Home Business Correction or Recession: Truck Industry Sees Slowing As The Year Ends

Correction or Recession: Truck Industry Sees Slowing As The Year Ends

by Punjabi Trucking

Amid continued uncertainty about tariffs and a tumbling stock market, it’s not surprising that an index measuring market conditions for trucking companies reports a second consecutive month of steep declines and the lowest reading since August 2017. According to freight transportation intelligence provider FTR, orders for new Class-8 trucks have dipped significantly in recent months with November’s number of 27,500 by far the lowest of the year.

Not only are truck orders down, but leading trucking industry stocks have also plummeted with shares dropping more than 25% since September for leading companies such as Knight-Swift Transportation, down 27%, J.B. Hunt Transportation Service, down 26% and Landstar System, also down 26%. Most Wall Street analysts believe the market is currently experiencing a correction with a possible economic slowdown looming in 2019.
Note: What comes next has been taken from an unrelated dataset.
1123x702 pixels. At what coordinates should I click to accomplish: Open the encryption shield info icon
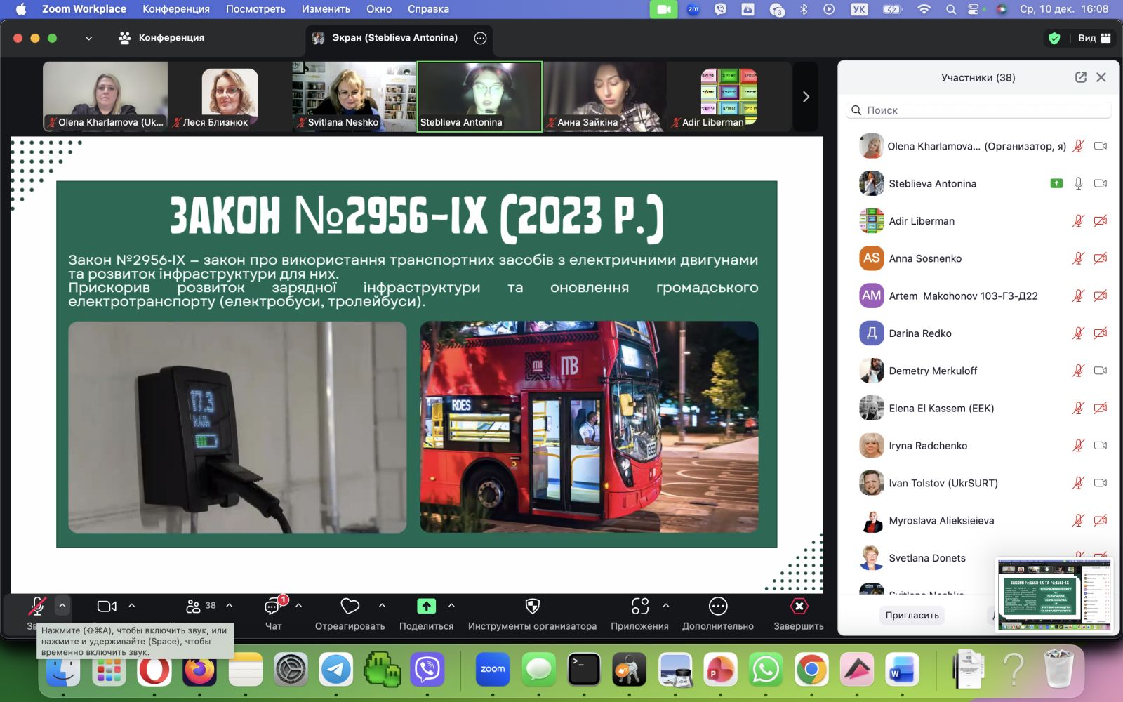(x=1054, y=38)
“Market valuations for most trucking and logistics stocks have been correcting,” said Matthew Young, an equity analyst at Morningstar, a Chicago based investment research firm. “It’s become more obvious that freight demand and pricing gains will slow meaningfully in 2019,” he predicted.
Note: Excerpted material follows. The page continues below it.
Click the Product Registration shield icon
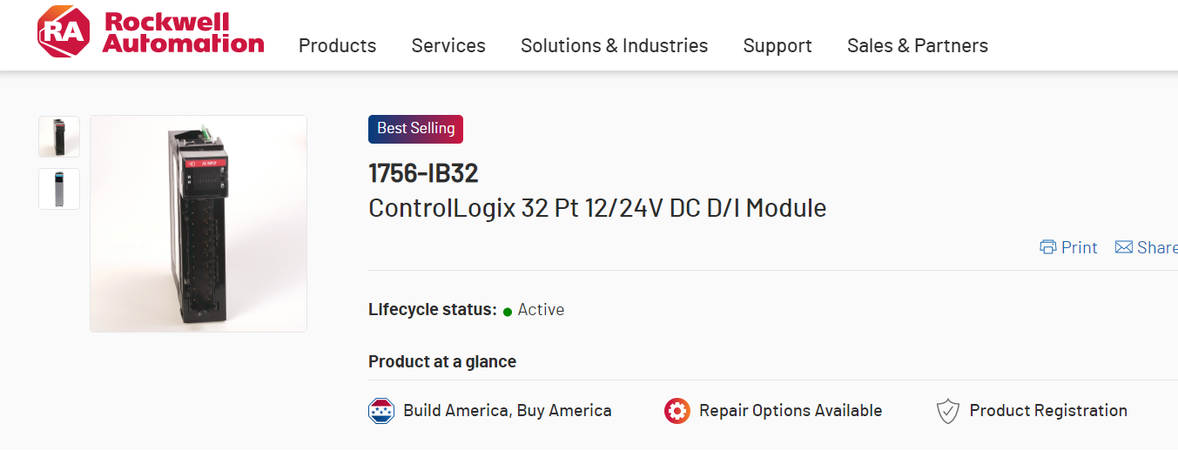Viewport: 1178px width, 471px height. pos(947,411)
What had been a white-hot market with massive retail demand and favorable prices has seen consecutive months of slowing. Department of Transportation figures indicates the growth rate for U.S. truck tonnage shipped slowed from 10.1% in June to 5.2% in August. Not coincidentally, these drops correspond with the U.S.-China trade war which the Trump Administration initiated at the beginning of summer. Tariffs, combined with a cyclical slowdown and declining oil prices, have all created lower freight prices.

“Lower levels of demand combined with declining oil/fuel prices are beginning to take their toll on trucking industry pricing power,” said Nicholas Colas, co-founder of DataTrek Research. Indeed, oil prices have slipped with West Texas Intermediate crude oil down nearly 40% from its four year high of $76.90 a barrel in October. Although cheaper oil helps truckers with costs, slowing tonnage demands can be a serious long-term challenge.

Fortunately, truck makers are not in any trouble yet with truck orders reaching nearly 500,000 since last November, leading to persistent backlogs which extend well into 2019. Truck manufacturers are running at high capacity with an annual rate of 320,000 new trucks being built despite the major downturn in November. While some companies are seeing cancellations, they are nowhere near the depths reached in 2016 at the height of the most recent transportation recession. Truckers, however, are leery of the over-capacity which can be generated during economic booms.